Muscle Growth Responds to Effort, Not Load
Heavy weight is better, but it's not the only way.
New research from McMaster has found that after 10 weeks of training, young males built muscle at virtually identical rates whether they lifted heavy weights for low reps or lighter weights for high reps, provided they trained to failure on both. The study, published in The Journal of Physiology, suggests that your genetics and biological makeup matter far more than the load on the bar. This adds to the growing body of research demonstrating that effort matters much more than the weight on the bar for “growing bodies”.
The research examined 20 healthy, recreationally active young men over 10 weeks of structured resistance training. Each participant trained both arms and legs three times weekly, but with a change: One limb performed high-load training (8-12 reps at 70-80% of max strength), while the opposite limb performed low-load training (20-25 reps at 30-40% of max strength). Critically, both conditions required lifters to reach muscular failure.
Results across multiple measurement methods were strikingly consistent. Arm lean mass increased 4.8% on average, and leg lean mass increased 3.1%, with no meaningful difference between high-load and low-load training. Ultrasound measurements of muscle thickness showed the same pattern. Muscle fiber analysis from biopsies revealed gains of 12% for type I fibers and 17.9% for type II fibers, again independent of load.
The data revealed something equally important: between-person variability dwarfed within-person variability. This means the difference in how much one person responds versus another vastly exceeds any difference created by switching between heavy and light loads. One participant might gain 13.8% of arm cross-sectional area while another gained only 1.1%, but that same high responder gained similar percentages in the legs. Your response pattern stays consistent across your body.
Aim
To determine whether external load (heavy vs light) or limb location (upper vs lower body) drives the differences in muscle growth between individuals during resistance training. The researchers hypothesised that identical twins would show more similar growth patterns within each person than between different people, suggesting biological factors dominate over training variables.
Methods
Twenty healthy young men (average age 22 years) participated in three supervised training sessions weekly for 10 weeks. The study used a unilateral design: each participant trained one arm and one leg with high load (HL: 8-12 reps at 70-80% 1RM), while the opposite arm and leg were trained with low load (LL: 20-25 reps at 30-40% 1RM). The assignment was randomised regardless of limb dominance.
Each session consisted of three sets of knee extensions and dumbbell preacher curls, separated by 90 seconds of rest. Every repetition followed a 2-second eccentric phase, no pause, and a 2-second concentric phase with a full range of motion. Participants pushed to failure on every set, defined as the inability to complete another rep with proper form.

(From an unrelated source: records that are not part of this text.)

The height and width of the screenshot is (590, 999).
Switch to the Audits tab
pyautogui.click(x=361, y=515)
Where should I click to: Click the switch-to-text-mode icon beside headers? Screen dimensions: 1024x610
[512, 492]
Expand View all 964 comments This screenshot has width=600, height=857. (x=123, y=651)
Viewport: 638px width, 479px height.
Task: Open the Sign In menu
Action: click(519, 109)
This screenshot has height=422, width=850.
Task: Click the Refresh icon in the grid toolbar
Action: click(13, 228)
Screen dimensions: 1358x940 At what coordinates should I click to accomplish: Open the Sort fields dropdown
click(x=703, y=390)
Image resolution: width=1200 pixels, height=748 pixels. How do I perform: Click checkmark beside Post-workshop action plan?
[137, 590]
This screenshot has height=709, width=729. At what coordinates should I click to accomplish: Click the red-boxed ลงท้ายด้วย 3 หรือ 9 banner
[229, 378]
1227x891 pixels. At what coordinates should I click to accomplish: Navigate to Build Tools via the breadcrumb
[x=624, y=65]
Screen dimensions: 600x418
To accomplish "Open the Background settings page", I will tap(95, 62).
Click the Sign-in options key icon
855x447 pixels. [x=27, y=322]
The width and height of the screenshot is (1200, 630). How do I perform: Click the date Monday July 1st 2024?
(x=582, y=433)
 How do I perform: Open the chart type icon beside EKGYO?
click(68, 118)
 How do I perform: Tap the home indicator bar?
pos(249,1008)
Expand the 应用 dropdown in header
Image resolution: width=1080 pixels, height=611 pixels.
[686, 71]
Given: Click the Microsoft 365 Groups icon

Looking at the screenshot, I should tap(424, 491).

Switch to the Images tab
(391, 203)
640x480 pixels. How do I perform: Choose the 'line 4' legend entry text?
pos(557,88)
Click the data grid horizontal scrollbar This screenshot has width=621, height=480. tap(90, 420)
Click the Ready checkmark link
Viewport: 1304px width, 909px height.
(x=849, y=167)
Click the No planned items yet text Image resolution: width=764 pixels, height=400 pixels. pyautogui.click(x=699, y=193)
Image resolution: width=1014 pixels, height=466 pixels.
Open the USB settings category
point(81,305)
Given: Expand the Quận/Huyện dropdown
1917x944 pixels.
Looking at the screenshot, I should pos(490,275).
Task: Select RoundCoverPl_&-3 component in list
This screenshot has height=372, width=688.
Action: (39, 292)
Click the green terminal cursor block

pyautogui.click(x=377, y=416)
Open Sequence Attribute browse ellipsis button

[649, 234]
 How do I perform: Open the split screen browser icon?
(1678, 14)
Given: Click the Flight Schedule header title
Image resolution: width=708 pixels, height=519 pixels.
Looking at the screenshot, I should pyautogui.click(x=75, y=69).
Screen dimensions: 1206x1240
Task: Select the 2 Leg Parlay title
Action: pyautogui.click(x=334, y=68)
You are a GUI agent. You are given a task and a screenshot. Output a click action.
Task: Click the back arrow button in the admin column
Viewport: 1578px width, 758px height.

Researchers measured muscle growth using multiple methods. Dual-energy X-ray absorptiometry (DXA) quantified lean mass in the arms and legs. B-mode ultrasound captured the cross-sectional area and muscle thickness at the biceps and quadriceps. Muscle biopsies from the quadriceps analysed individual fiber sizes. Strength increased through 1-repetition max tests and isometric force measurements.
To assess protein synthesis (the mechanism driving growth), researchers used deuterated water labelling at week 1 and week 10. Participants consumed a loading dose, then daily maintenance doses for nine weeks. Saliva samples tracked isotope enrichment to measure how quickly new muscle protein was being built.
All participants consumed 50 grams of whey protein daily (25 grams post-exercise, 25 grams pre-sleep) to ensure adequate protein intake above 1.6 grams per kilogram of body weight.
Results
After 10 weeks, high-load and low-load training produced virtually identical muscle growth across all measurement methods. Lean mass increases were identical (0.17 kg arms, 0.29-0.32 kg legs). Ultrasound measurements showed 1.3 cm² gain in biceps for both groups and no difference in quadriceps. Muscle fiber analysis revealed no statistical difference between high-load (811 micrometres squared type II fiber growth) and low-load (712 micrometres squared) conditions.
Strength increased in both groups without meaningful differences between high and low loads. Biceps curl strength improved 3.8 kg (high load) versus 3.2 kg (low load). Knee extension strength improved 24 kg (high load) versus 22 kg (low load).